If, like me and countless millions, Tintin kind of was your childhood, then this film will no doubt have already created a kind of panic within you: what if they screw it up? They haven’t, so don’t worry, but, frankly, maybe it’s simply impossible for it to release that eight-year-old’s sense of thrilling wonder, because maybe nothing can live up to that sort of elation.
Will today’s eight year olds love the movie, if they haven’t gorged themselves on the books? Hard to say. It’s practically impossible for me to write about the film without comparing it to the books, and with the entire Tintin universe. When I try and look at it objectively, I realise the characters are pretty eccentric: a sort of manboy who lives alone in an apartment with a dog for a best friend; two completely incompetent cops (who actually work for Scotland Yard – strange standards) and, of course, a grumpy, alcoholic shambles of a sea captain. Plus that dog. Will today’s kids respond to this motley crew with the passionate love that I always have?
Well, if not, at least they’ve got plenty of action to enjoy, and the action in this movie is absolutely brilliant. There are at least three extended, stunning action set pieces that feel like classic, madcap Spielberg – Raiders of the Lost Ark era. They’re loads of fun, and the 3D is well used.
The motion capture acting is excellent, with Jamie Bell doing a credible Tintin and the master of the medium, Andy Serkis, doing an excellent Haddock (although he doesn’t look exactly as I wanted him to – he looked a little too human for my taste). Unfortunately the comic duo of Simon Pegg and Nick Frost are wasted as Thompson and Thomson, but this was basically inevitable: why employ two intriguing comedians to play two people who are, in look, tone, style, personality and verbal nuance, essentially interchangeable?
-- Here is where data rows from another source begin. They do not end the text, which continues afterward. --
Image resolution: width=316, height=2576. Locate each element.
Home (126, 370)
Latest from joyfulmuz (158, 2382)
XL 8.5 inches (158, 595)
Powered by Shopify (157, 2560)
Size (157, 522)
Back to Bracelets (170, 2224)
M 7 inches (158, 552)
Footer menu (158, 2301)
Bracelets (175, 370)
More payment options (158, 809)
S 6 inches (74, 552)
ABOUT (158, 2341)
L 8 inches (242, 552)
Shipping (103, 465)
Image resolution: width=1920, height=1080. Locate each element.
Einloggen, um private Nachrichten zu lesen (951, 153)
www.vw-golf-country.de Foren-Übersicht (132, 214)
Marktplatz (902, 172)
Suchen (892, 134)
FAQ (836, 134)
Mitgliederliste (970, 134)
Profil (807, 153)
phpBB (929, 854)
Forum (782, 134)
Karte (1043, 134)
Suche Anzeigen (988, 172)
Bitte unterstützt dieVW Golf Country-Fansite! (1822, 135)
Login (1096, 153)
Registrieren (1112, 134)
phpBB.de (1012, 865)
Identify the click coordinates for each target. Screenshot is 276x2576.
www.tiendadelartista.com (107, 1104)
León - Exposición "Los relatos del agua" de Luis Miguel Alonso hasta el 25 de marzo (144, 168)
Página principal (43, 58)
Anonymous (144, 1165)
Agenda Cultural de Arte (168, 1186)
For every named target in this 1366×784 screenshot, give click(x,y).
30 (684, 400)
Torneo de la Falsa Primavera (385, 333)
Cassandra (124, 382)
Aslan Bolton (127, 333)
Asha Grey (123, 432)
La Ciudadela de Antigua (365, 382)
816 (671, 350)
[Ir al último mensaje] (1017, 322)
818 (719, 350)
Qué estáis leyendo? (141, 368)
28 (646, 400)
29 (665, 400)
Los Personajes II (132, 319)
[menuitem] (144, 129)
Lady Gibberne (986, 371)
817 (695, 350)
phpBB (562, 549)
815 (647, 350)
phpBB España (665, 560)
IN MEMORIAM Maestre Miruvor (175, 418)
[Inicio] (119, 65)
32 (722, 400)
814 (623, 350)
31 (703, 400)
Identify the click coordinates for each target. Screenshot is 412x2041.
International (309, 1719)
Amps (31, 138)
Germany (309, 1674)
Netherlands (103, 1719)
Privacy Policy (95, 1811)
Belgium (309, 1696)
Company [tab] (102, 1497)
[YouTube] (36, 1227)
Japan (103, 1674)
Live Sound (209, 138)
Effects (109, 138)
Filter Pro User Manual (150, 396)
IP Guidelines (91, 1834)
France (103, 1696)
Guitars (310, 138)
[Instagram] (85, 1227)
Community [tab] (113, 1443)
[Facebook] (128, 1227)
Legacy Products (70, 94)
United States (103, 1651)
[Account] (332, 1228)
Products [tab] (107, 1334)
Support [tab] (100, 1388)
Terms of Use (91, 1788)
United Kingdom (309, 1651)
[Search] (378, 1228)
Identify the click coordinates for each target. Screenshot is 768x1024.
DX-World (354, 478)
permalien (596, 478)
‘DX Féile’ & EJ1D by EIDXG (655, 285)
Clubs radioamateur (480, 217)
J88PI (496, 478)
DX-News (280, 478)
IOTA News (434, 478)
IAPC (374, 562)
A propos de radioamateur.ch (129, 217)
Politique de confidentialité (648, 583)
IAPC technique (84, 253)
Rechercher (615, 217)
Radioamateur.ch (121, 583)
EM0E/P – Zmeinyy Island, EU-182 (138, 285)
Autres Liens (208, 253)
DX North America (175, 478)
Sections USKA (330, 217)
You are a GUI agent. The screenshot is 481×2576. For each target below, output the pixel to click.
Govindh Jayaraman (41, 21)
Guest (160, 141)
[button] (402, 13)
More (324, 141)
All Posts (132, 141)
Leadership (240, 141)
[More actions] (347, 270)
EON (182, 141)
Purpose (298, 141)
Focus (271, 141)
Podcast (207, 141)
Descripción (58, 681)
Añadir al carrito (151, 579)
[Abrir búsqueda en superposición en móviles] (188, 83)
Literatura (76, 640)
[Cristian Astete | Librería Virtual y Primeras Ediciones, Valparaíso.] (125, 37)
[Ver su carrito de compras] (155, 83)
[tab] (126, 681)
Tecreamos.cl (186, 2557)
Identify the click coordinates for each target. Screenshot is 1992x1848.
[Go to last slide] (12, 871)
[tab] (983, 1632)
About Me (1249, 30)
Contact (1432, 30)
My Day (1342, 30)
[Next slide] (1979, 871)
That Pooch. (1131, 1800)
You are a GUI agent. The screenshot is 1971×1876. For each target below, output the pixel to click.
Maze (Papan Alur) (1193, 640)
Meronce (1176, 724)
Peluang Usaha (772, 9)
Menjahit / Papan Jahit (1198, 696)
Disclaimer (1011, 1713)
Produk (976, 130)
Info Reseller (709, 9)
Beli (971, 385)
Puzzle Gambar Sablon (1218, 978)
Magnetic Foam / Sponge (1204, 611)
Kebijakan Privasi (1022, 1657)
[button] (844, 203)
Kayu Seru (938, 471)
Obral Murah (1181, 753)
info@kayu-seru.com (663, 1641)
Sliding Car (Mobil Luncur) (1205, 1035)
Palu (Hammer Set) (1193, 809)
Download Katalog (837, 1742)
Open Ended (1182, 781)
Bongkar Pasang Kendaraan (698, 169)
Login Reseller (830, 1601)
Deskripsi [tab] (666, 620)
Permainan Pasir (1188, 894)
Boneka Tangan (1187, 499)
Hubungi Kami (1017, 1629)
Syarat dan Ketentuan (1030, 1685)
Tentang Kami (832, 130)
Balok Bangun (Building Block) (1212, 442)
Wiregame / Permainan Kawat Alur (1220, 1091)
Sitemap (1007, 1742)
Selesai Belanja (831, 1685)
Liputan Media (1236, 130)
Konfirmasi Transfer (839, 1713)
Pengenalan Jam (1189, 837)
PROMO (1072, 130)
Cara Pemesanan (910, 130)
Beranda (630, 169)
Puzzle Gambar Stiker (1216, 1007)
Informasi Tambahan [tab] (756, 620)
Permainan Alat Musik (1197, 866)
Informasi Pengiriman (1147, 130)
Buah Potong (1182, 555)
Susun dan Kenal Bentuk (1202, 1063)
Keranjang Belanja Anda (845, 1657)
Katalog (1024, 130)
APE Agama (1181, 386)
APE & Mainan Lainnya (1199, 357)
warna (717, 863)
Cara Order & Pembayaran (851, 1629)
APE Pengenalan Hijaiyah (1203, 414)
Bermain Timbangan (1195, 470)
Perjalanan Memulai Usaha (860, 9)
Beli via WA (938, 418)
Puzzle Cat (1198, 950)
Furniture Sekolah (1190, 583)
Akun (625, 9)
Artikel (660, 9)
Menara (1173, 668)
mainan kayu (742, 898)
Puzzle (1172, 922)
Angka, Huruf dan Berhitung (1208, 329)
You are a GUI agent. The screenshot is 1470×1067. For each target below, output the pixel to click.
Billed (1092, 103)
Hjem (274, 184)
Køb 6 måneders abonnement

The Secret of the Unicorn and the others were not my favourites of the series (they weren’t my least favourites either) but it’s clear why they were chosen: Tintin meets Haddock here, really kicking the series proper off (the few books pre-Haddock always seemed a little lonely to me, a little empty). At the end it is made very clear that these two are off to have another adventure. My vote would be for Flight 714. Now that could make for a perfect Tintin movie.